Son faciès arrogant eut raison de la retenue de la jeune femme.

 — Montez donc. Si vous êtes mon promis, montrez-moi ce que vous valez.

Arad éclata de rire. Il défit sa veste, puis sa chemise pour se présenter torse nu sur le ring. Il jaugea ses formes sans gêne et sourit d'un air suffisant.

 — Convenable. Une poitrine trop plate, mais rien que la chirurgie ne saurait améliorer.

Acher ricana, même s'il blêmit en croisant le regard furieux de son camarade. Liram voulut intervenir, mais Noam posa sa main à plat sur son torse.

 — Quittez le ring. 

 — Fais place aux hommes, gamin, se moqua Arad tout en s'échauffant.

 — Combat libre ? questionna Noam.

 — Ça durera encore moins longtemps. Vendu !

 — Que vous en soyez tous les témoins, cria-t-elle à la cantonade.

Dès le coup d'envoi, elle fondit sur le capitaine et enchaîna des coups ciblant les parties de son torse les plus vulnérables. Arad, bien que surpris, encaissa honorablement les attaques et riposta rapidement sans retenir sa puissance.

 — Je vois que mon père a consenti à vous laisser vous exercer avec mes frères, nota Noam alors qu'elle esquivait un enchaînement.

Arad commença à s'emporter. Lui, qui se targuait d'être l'un des meilleurs pugilistes du Bureau de la Défense, ne pouvait pas accepter de se faire avoir par une femelle. Cependant, ses mouvements et la précision de ses techniques lui étaient inconnues. Il ne vit pas le piège dans ce qu'il avait pensé être une ouverture et il permit à la brune de le contourner. Il sentit le bras contre sa gorge l'enserrer avec une force dont il ne l'aurait pas cru capable.

 — Deux ans et vous croyez toujours être mon promis. J'en conclus que vous devez désespérément vouloir être de la famille, lui susurra-t-elle, en l'étranglant. Jamais, il ne vous considérera comme un de ses fils.

Liram vit son aîné perdre connaissance, sidéré.

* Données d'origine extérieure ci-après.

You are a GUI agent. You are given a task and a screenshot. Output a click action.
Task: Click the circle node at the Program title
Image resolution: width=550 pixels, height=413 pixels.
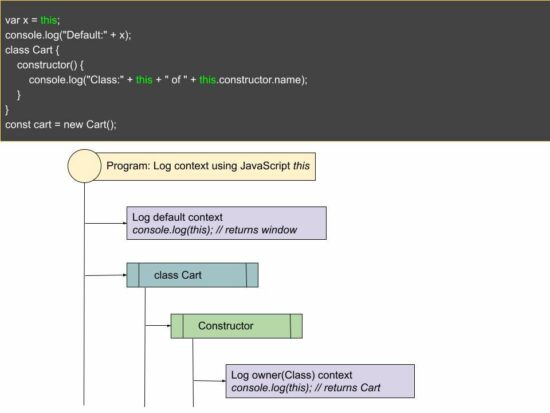tap(84, 166)
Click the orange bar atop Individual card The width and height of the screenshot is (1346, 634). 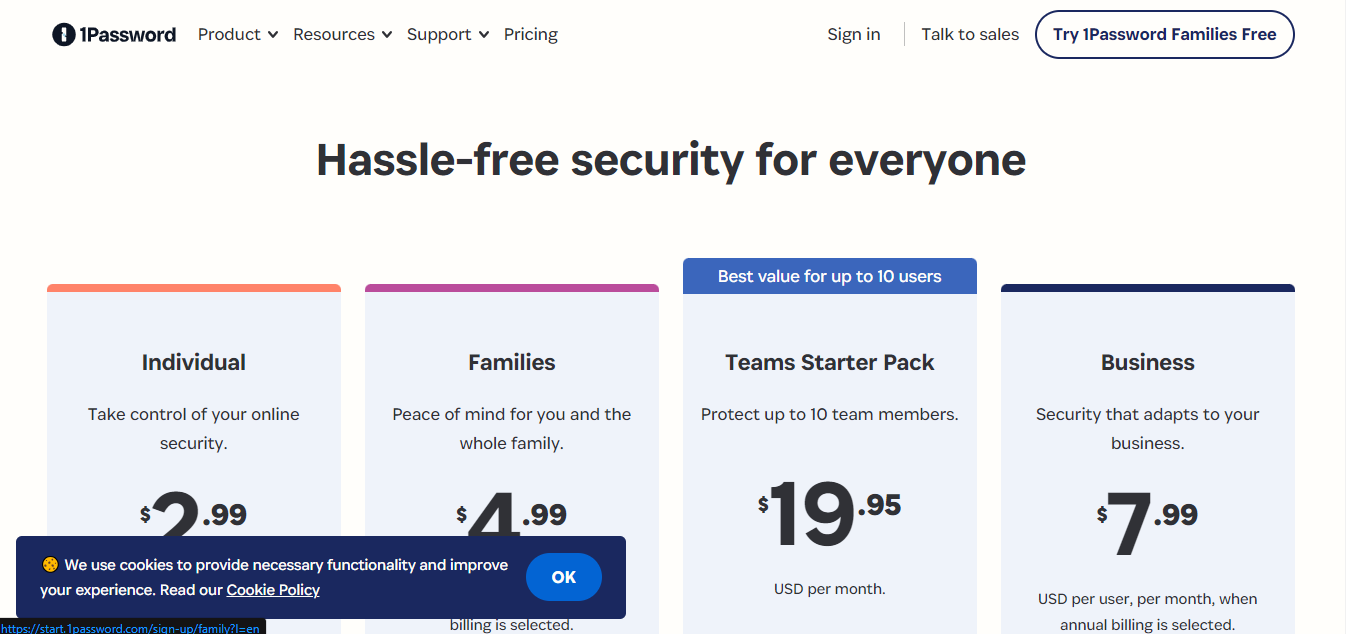(194, 288)
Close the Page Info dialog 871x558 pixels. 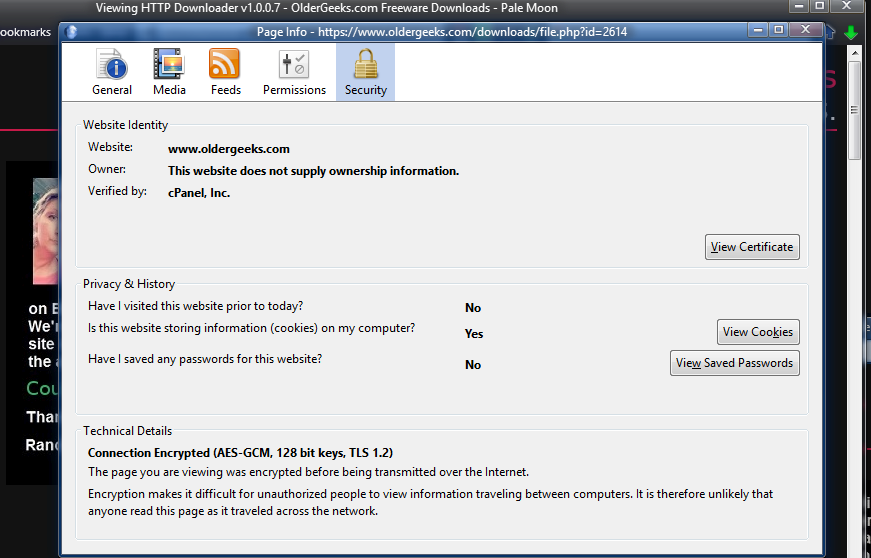(803, 30)
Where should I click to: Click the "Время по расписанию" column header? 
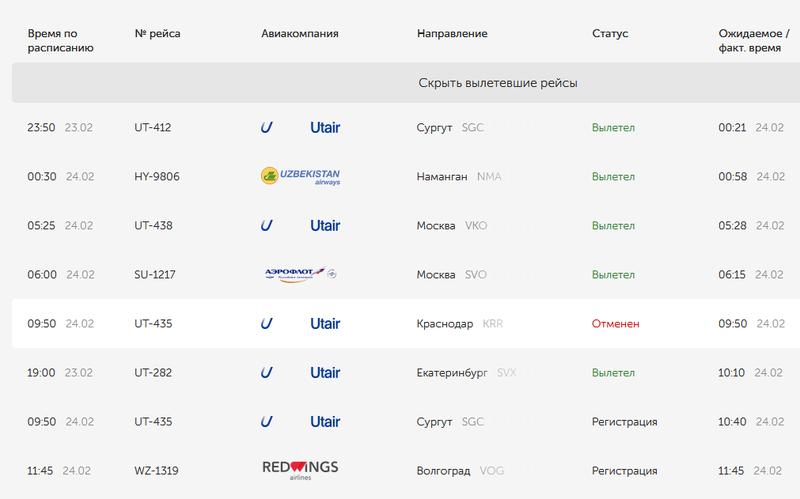click(60, 40)
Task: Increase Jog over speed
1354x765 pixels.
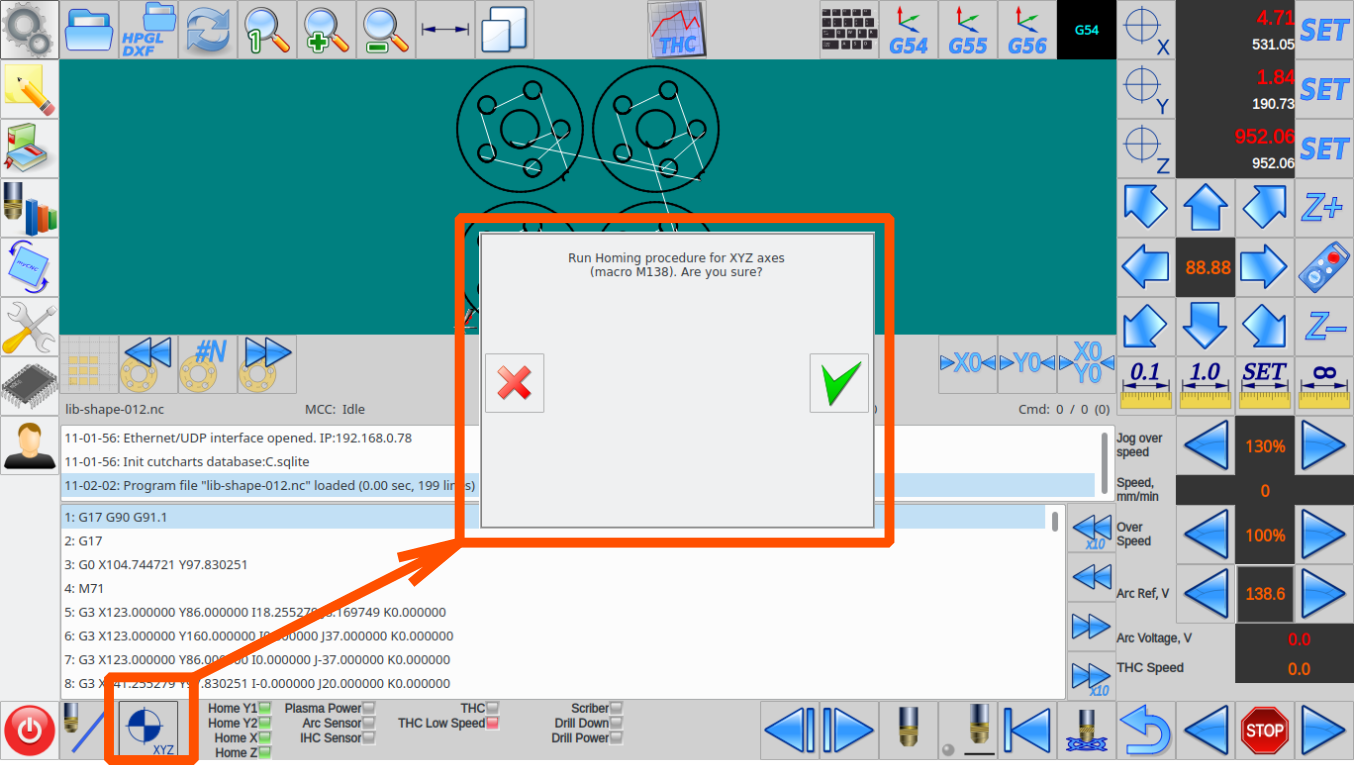Action: pos(1324,446)
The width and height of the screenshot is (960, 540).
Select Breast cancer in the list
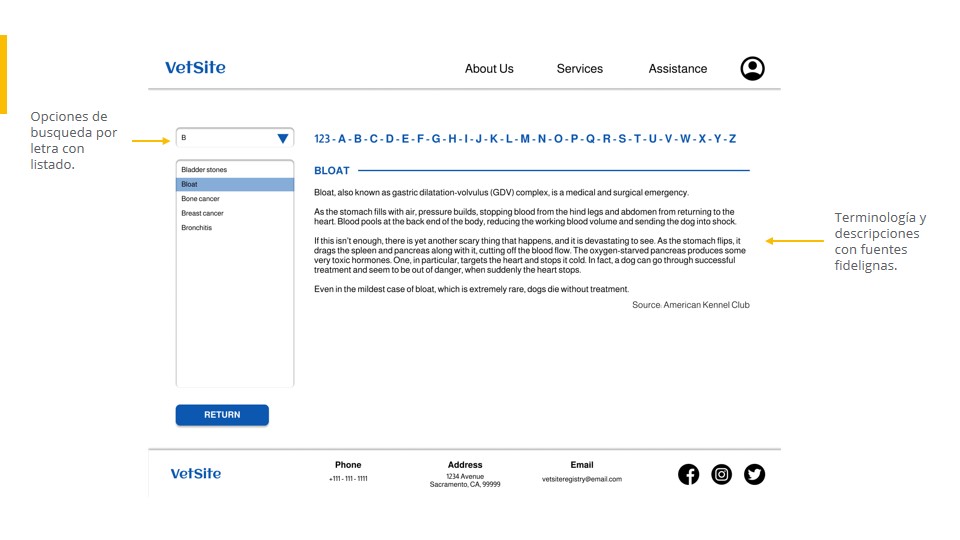tap(235, 213)

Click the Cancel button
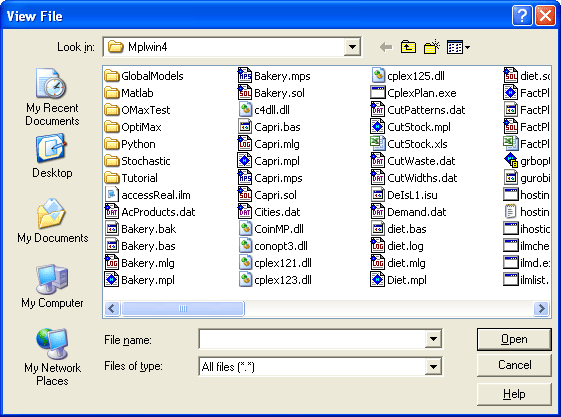(514, 365)
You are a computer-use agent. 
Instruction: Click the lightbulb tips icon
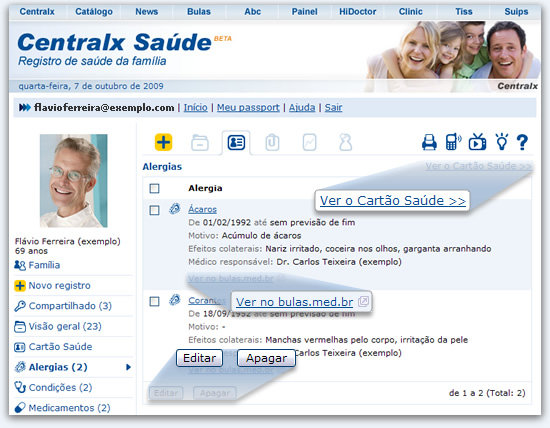pos(502,142)
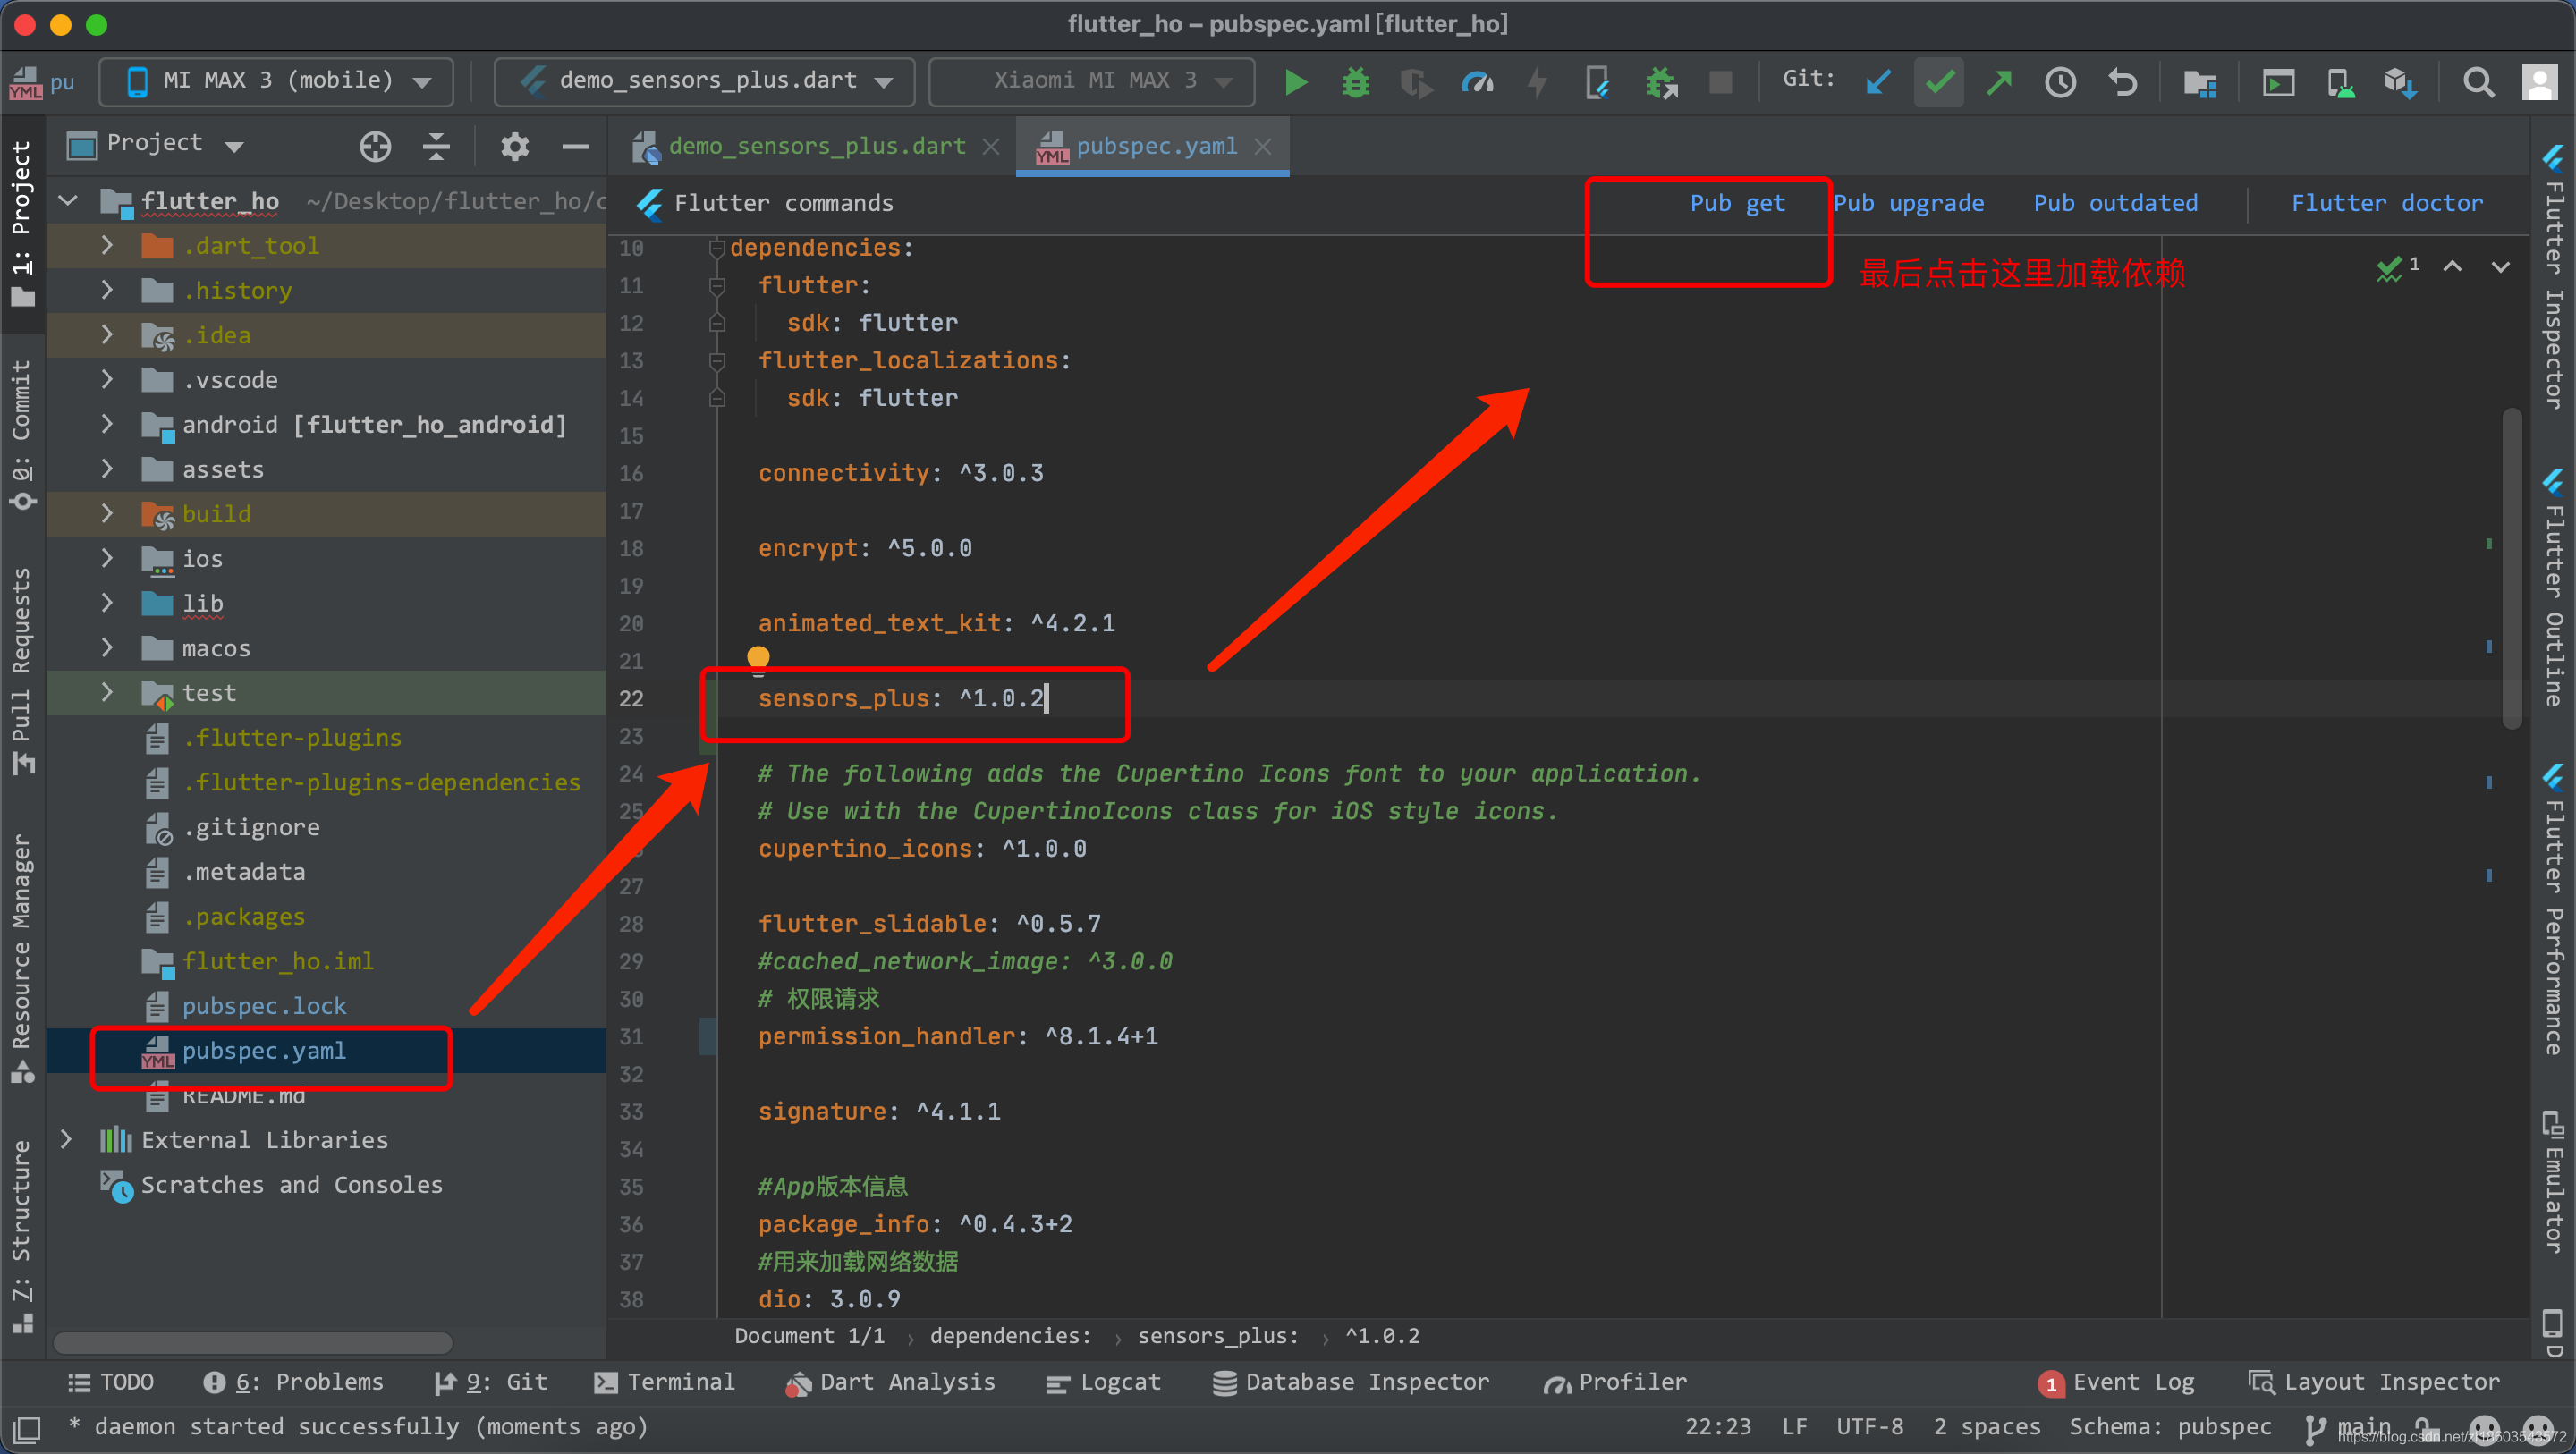
Task: Click the Pub outdated command link
Action: 2118,203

 — Je vis la plus incroyable journée de ma vie ! On va de surprises en rebondissements, taquina Acher. D'ailleurs, elle a sacrément amorti ses coups avec toi. La fille du Maréchal, la promise de ton frère. Tu n'aurais pas pu être plus dans la merde.

 — Merci, grogna Liram. 

Noam, qui avait accompagné la chute du capitaine, se releva avec lenteur.

 — Évacuez-le ! ordonna-t-elle en descendant du ring.

Les miliciens se dévisagèrent puis se précipitèrent pour récupérer leur officier. Ils disparurent suivis des rires des boxeurs. Noam garda un œil sur leur départ puis tourna les talons vers les vestiaires.